Copy all of the items below line for line without changing anything, and leave the pictures out of your copy.

"""

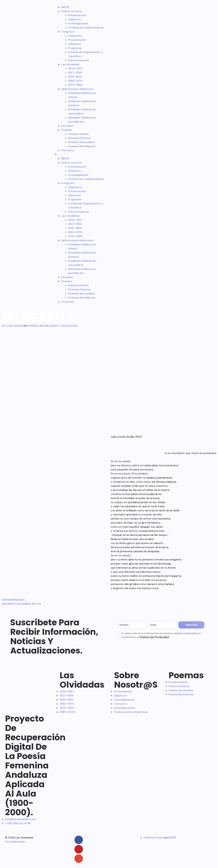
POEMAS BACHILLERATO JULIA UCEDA (52, 326)
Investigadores (78, 23)
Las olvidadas (70, 64)
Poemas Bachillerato (82, 146)
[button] (79, 154)
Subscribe (191, 625)
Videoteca (75, 36)
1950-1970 (75, 81)
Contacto (68, 150)
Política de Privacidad (154, 637)
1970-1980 (75, 85)
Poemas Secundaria (81, 142)
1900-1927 (75, 68)
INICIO (65, 7)
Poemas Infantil (78, 134)
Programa (74, 48)
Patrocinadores (78, 60)
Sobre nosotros (72, 11)
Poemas (67, 130)
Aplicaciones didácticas (77, 89)
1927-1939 (75, 72)
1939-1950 (75, 76)
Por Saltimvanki (15, 842)
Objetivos (74, 19)
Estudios (67, 126)
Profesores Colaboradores (86, 27)
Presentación (77, 15)
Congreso (68, 32)
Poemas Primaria (79, 138)
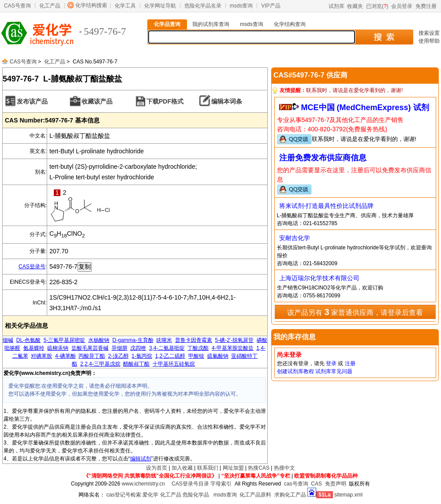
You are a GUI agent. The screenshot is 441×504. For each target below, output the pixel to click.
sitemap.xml (348, 495)
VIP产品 (270, 6)
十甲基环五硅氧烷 (174, 364)
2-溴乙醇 (118, 356)
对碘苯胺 (41, 356)
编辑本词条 (227, 101)
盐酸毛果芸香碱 (90, 348)
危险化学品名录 (203, 6)
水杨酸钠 (99, 340)
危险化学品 (196, 495)
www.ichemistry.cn (143, 484)
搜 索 (384, 37)
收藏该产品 (97, 101)
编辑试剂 (141, 459)
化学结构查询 (290, 24)
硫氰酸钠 (218, 356)
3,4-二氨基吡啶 (167, 348)
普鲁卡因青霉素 (194, 340)
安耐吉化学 (295, 238)
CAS (316, 484)
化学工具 (125, 6)
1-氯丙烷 (142, 356)
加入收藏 (182, 468)
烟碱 (8, 340)
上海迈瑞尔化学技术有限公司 (319, 278)
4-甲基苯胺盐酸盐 (232, 348)
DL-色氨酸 (28, 340)
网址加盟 (233, 468)
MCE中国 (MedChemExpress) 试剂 (365, 107)
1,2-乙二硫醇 (170, 356)
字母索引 (221, 484)
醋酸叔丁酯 (136, 364)
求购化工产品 (290, 495)
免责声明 (336, 484)
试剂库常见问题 (334, 371)
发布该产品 (32, 101)
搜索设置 (429, 33)
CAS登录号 (32, 267)
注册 (350, 363)
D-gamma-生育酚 (133, 340)
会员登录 (402, 6)
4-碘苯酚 (65, 356)
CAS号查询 (17, 6)
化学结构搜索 (91, 5)
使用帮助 (429, 41)
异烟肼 (120, 348)
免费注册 (426, 6)
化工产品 (50, 6)
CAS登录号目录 (190, 484)
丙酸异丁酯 (92, 356)
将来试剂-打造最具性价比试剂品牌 (326, 206)
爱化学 (150, 495)
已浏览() (377, 6)
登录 (331, 363)
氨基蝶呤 (34, 348)
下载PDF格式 (165, 101)
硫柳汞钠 (58, 348)
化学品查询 (167, 24)
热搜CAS (258, 468)
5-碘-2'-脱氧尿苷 (235, 340)
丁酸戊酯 (198, 348)
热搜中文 (284, 468)
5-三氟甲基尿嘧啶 (64, 340)
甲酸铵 (196, 356)
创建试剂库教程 (295, 371)
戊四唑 (138, 348)
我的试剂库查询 (211, 24)
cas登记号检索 (123, 495)
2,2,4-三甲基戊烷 (100, 364)
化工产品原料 (255, 495)
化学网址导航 (160, 6)
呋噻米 (164, 340)
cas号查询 (296, 484)
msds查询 (241, 6)
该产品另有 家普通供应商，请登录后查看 (355, 312)
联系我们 (208, 468)
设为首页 (157, 468)
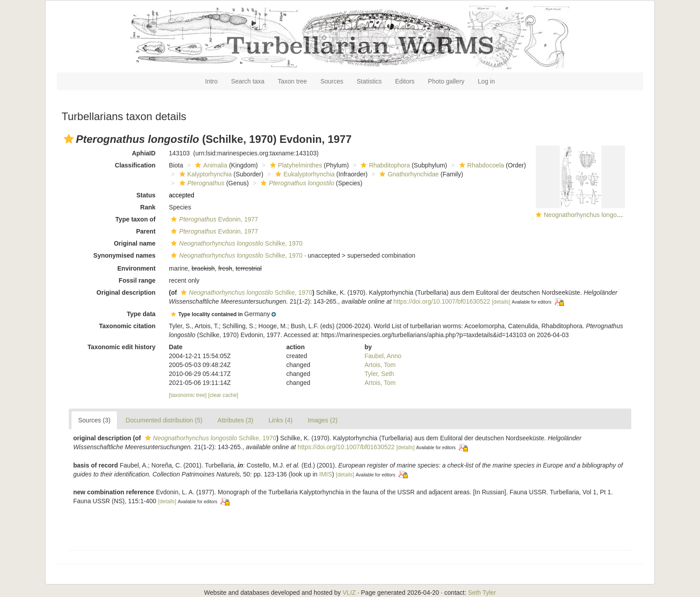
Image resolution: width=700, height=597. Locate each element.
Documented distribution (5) (164, 420)
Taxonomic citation (127, 326)
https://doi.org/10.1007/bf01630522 (442, 301)
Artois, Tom (380, 365)
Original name (134, 243)
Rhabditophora (384, 165)
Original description (126, 292)
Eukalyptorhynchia (304, 174)
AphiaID (143, 153)
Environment (137, 268)
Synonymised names (124, 255)
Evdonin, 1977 (213, 219)
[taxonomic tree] (188, 395)
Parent (146, 231)
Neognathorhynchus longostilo (586, 215)
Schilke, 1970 (235, 243)
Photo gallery (446, 81)
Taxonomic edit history (121, 347)
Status (146, 195)
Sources (332, 81)
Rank (148, 207)
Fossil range (137, 280)
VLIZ (349, 593)
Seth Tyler (482, 593)
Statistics (369, 81)
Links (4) (280, 420)
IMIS (325, 474)
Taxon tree (292, 81)
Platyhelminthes (295, 165)
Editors (405, 81)
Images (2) (322, 420)
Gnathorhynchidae (408, 174)
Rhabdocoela (481, 165)
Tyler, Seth (379, 374)
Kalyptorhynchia (204, 174)
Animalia (210, 165)
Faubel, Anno (383, 356)
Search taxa (248, 81)
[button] (69, 139)
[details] (501, 302)
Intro (212, 81)
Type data (141, 314)
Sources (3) (94, 420)
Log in (486, 81)
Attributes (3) (235, 420)
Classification (135, 165)
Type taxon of (135, 219)
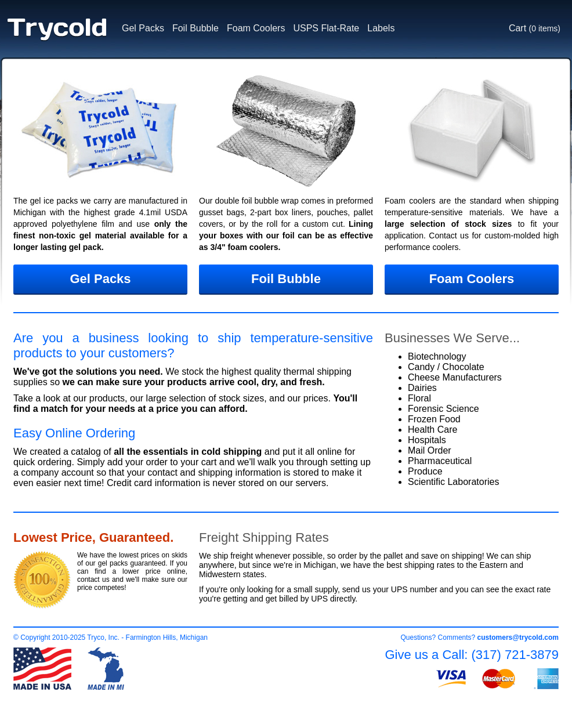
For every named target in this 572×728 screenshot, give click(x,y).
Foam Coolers (256, 28)
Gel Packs (143, 28)
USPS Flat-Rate (326, 28)
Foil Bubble (196, 28)
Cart (534, 28)
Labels (381, 28)
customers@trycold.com (518, 638)
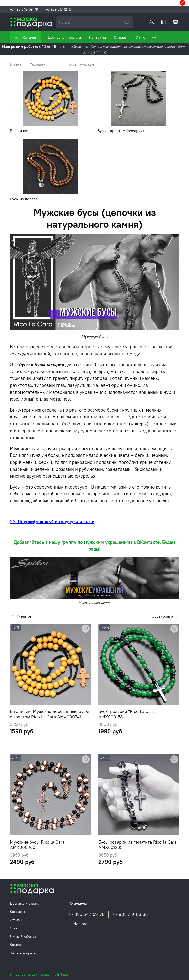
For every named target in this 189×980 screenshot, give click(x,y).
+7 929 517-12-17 (59, 9)
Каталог (25, 37)
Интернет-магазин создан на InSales (39, 974)
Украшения (39, 64)
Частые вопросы (23, 953)
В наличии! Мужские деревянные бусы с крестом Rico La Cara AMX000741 (49, 714)
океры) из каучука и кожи (66, 521)
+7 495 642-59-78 (24, 9)
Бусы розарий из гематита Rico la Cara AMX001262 (137, 845)
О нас (140, 37)
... (59, 64)
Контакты (97, 37)
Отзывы (121, 37)
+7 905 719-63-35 (130, 914)
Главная (17, 64)
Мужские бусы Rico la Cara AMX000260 (37, 845)
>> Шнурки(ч (24, 521)
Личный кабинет (23, 936)
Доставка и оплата (64, 37)
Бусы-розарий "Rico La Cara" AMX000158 (127, 714)
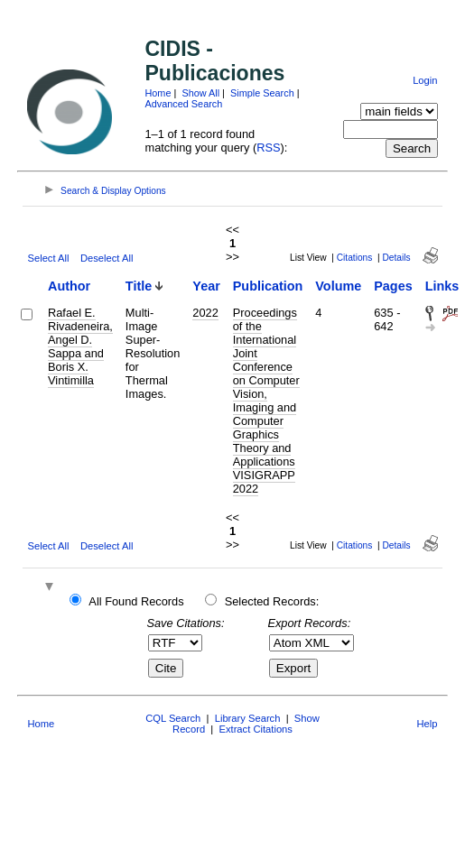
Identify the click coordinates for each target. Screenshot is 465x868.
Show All (200, 93)
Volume (338, 286)
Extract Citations (255, 729)
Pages (393, 286)
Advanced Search (183, 104)
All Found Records (135, 601)
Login (424, 80)
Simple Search (262, 93)
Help (427, 724)
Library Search (247, 718)
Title (138, 286)
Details (396, 257)
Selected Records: (272, 601)
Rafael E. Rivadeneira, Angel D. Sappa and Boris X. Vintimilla (80, 346)
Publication (268, 286)
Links (442, 286)
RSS (268, 147)
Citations (355, 257)
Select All (48, 258)
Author (69, 286)
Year (206, 286)
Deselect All (107, 258)
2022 (205, 312)
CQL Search (172, 718)
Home (157, 93)
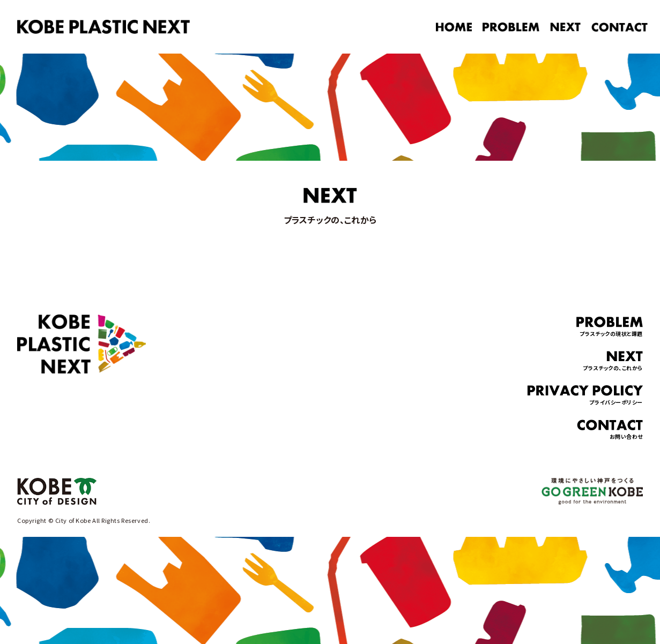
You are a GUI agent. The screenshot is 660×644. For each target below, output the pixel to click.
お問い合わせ (610, 430)
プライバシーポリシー (585, 395)
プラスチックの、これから (613, 361)
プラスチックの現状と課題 (610, 327)
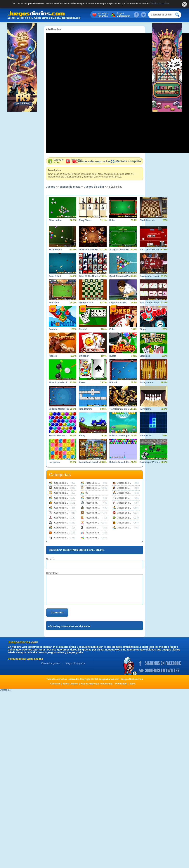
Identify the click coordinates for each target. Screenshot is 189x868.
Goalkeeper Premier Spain (150, 462)
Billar (112, 220)
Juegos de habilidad (95, 513)
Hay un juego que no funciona (96, 684)
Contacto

"""

(The reply)
POEMAS BACHILLERATO JULIA UCEDA (52, 326)
Investigadores (78, 23)
Las olvidadas (70, 64)
Poemas Bachillerato (82, 146)
[button] (79, 154)
Subscribe (191, 625)
Videoteca (75, 36)
1950-1970 (75, 81)
Contacto (68, 150)
Política de Privacidad (154, 637)
1970-1980 (75, 85)
Poemas Secundaria (81, 142)
1900-1927 (75, 68)
INICIO (65, 7)
Poemas Infantil (78, 134)
Programa (74, 48)
Patrocinadores (78, 60)
Sobre nosotros (72, 11)
Poemas (67, 130)
Aplicaciones didácticas (77, 89)
1927-1939 (75, 72)
1939-1950 (75, 76)
Por Saltimvanki (15, 842)
Objetivos (74, 19)
Estudios (67, 126)
Profesores Colaboradores (86, 27)
Presentación (77, 15)
Congreso (68, 32)
Poemas Primaria (79, 138)
You are a GUI agent. The screenshot is 441×504. For each target below, output the pixel to click.
sitemap.xml (348, 495)
VIP产品 (270, 6)
十甲基环五硅氧烷 (174, 364)
2-溴乙醇 (118, 356)
对碘苯胺 (41, 356)
编辑本词条 (227, 101)
盐酸毛果芸香碱 (90, 348)
危险化学品名录 (203, 6)
水杨酸钠 (99, 340)
危险化学品 (196, 495)
www.ichemistry.cn (143, 484)
搜 索 (384, 37)
收藏该产品 (97, 101)
编辑试剂 (141, 459)
化学结构查询 (290, 24)
硫氰酸钠 (218, 356)
3,4-二氨基吡啶 (167, 348)
普鲁卡因青霉素 (194, 340)
安耐吉化学 (295, 238)
CAS (316, 484)
化学工具 (125, 6)
1-氯丙烷 (142, 356)
加入收藏 (182, 468)
烟碱 (8, 340)
上海迈瑞尔化学技术有限公司 (319, 278)
4-甲基苯胺盐酸盐 (232, 348)
DL-色氨酸 (28, 340)
网址加盟 (233, 468)
MCE中国 (MedChemExpress) 试剂 (365, 107)
1,2-乙二硫醇 (170, 356)
字母索引 (221, 484)
醋酸叔丁酯 (136, 364)
求购化工产品 (290, 495)
免责声明 (336, 484)
试剂库常见问题 (334, 371)
发布该产品 (32, 101)
搜索设置 (429, 33)
CAS登录号 (32, 267)
注册 (350, 363)
D-gamma-生育酚 (133, 340)
会员登录 (402, 6)
4-碘苯酚 (65, 356)
CAS号查询 (17, 6)
化学结构搜索 (91, 5)
使用帮助 (429, 41)
异烟肼 (120, 348)
免费注册 (426, 6)
化工产品 (50, 6)
CAS登录号目录 (190, 484)
丙酸异丁酯 (92, 356)
将来试剂-打造最具性价比试剂品牌 (326, 206)
爱化学 (150, 495)
已浏览() (377, 6)
登录 (331, 363)
氨基蝶呤 (34, 348)
下载PDF格式 (165, 101)
硫柳汞钠 (58, 348)
化学品查询 (167, 24)
热搜CAS (258, 468)
5-碘-2'-脱氧尿苷 (235, 340)
丁酸戊酯 (198, 348)
热搜中文 (284, 468)
5-三氟甲基尿嘧啶 (64, 340)
甲酸铵 (196, 356)
创建试剂库教程 (295, 371)
戊四唑 (138, 348)
我的试剂库查询 (211, 24)
cas登记号检索 (123, 495)
2,2,4-三甲基戊烷 (100, 364)
化工产品原料 (255, 495)
化学网址导航 (160, 6)
呋噻米 (164, 340)
cas号查询 (296, 484)
msds查询 (241, 6)
该产品另有 家普通供应商，请登录后查看 (355, 312)
联系我们 (208, 468)
设为首页 (157, 468)
Image resolution: width=700, height=597. Locate each element.
Documented distribution (5) (164, 420)
Taxonomic citation (127, 326)
https://doi.org/10.1007/bf01630522 (442, 301)
Artois, Tom (380, 365)
Original name (134, 243)
Rhabditophora (384, 165)
Original description (126, 292)
Eukalyptorhynchia (304, 174)
AphiaID (143, 153)
Environment (137, 268)
Synonymised names (124, 255)
Evdonin, 1977 (213, 219)
[taxonomic tree] (188, 395)
Parent (146, 231)
Neognathorhynchus longostilo (586, 215)
Schilke, 1970 (235, 243)
Photo gallery (446, 81)
Taxonomic edit history (121, 347)
Status (146, 195)
Sources (332, 81)
Rank (148, 207)
Fossil range (137, 280)
VLIZ (349, 593)
Seth Tyler (482, 593)
Statistics (369, 81)
Links (4) (280, 420)
IMIS (325, 474)
Taxon tree (292, 81)
Platyhelminthes (295, 165)
Editors (405, 81)
Images (2) (322, 420)
Gnathorhynchidae (408, 174)
Rhabdocoela (481, 165)
Tyler, Seth (379, 374)
Kalyptorhynchia (204, 174)
Animalia (210, 165)
Faubel, Anno (383, 356)
Search taxa (248, 81)
[button] (69, 139)
[details] (501, 302)
Intro (212, 81)
Type data (141, 314)
Sources (3) (94, 420)
Log in (486, 81)
Attributes (3) (235, 420)
Classification (135, 165)
Type taxon of (135, 219)
For every named target in this 572×728 screenshot, give click(x,y).
Foam Coolers (256, 28)
Gel Packs (143, 28)
USPS Flat-Rate (326, 28)
Foil Bubble (196, 28)
Cart (534, 28)
Labels (381, 28)
customers@trycold.com (518, 638)
For every named target in this 189×980 screenshot, give click(x,y).
+7 929 517-12-17 (59, 9)
Каталог (25, 37)
Интернет-магазин создан на InSales (39, 974)
Украшения (39, 64)
Частые вопросы (23, 953)
В наличии! Мужские деревянные бусы с крестом Rico La Cara AMX000741 (49, 714)
океры) из каучука и кожи (66, 521)
+7 495 642-59-78 (24, 9)
Бусы розарий из гематита Rico la Cara AMX001262 (137, 845)
О нас (140, 37)
... (59, 64)
Контакты (97, 37)
Отзывы (121, 37)
+7 905 719-63-35 (130, 914)
Главная (17, 64)
Мужские бусы Rico la Cara AMX000260 (37, 845)
>> Шнурки(ч (24, 521)
Личный кабинет (23, 936)
Доставка и оплата (64, 37)
Бусы-розарий "Rico La Cara" AMX000158 (127, 714)
Identify the click coordinates for each target. Screenshot is 465x868.
Show All (200, 93)
Volume (338, 286)
Extract Citations (255, 729)
Pages (393, 286)
Advanced Search (183, 104)
All Found Records (135, 601)
Login (424, 80)
Simple Search (262, 93)
Help (427, 724)
Library Search (247, 718)
Title (138, 286)
Details (396, 257)
Selected Records: (272, 601)
Rafael E. Rivadeneira, Angel D. Sappa and Boris X. Vintimilla (80, 346)
Publication (268, 286)
Links (442, 286)
RSS (268, 147)
Citations (355, 257)
Select All (48, 258)
Author (69, 286)
Year (206, 286)
Deselect All (107, 258)
2022 (205, 312)
CQL Search (172, 718)
Home (157, 93)
You are a GUI agent. The screenshot is 660×644. For each target below, output the pixel to click.
お問い合わせ (610, 430)
プライバシーポリシー (585, 395)
プラスチックの、これから (613, 361)
プラスチックの現状と課題 (610, 327)
Identify the click coordinates for each target. Screenshot is 189x868.
Goalkeeper Premier Spain (150, 462)
Billar (112, 220)
Juegos de habilidad (95, 513)
Hay un juego que no funciona (96, 684)
Contacto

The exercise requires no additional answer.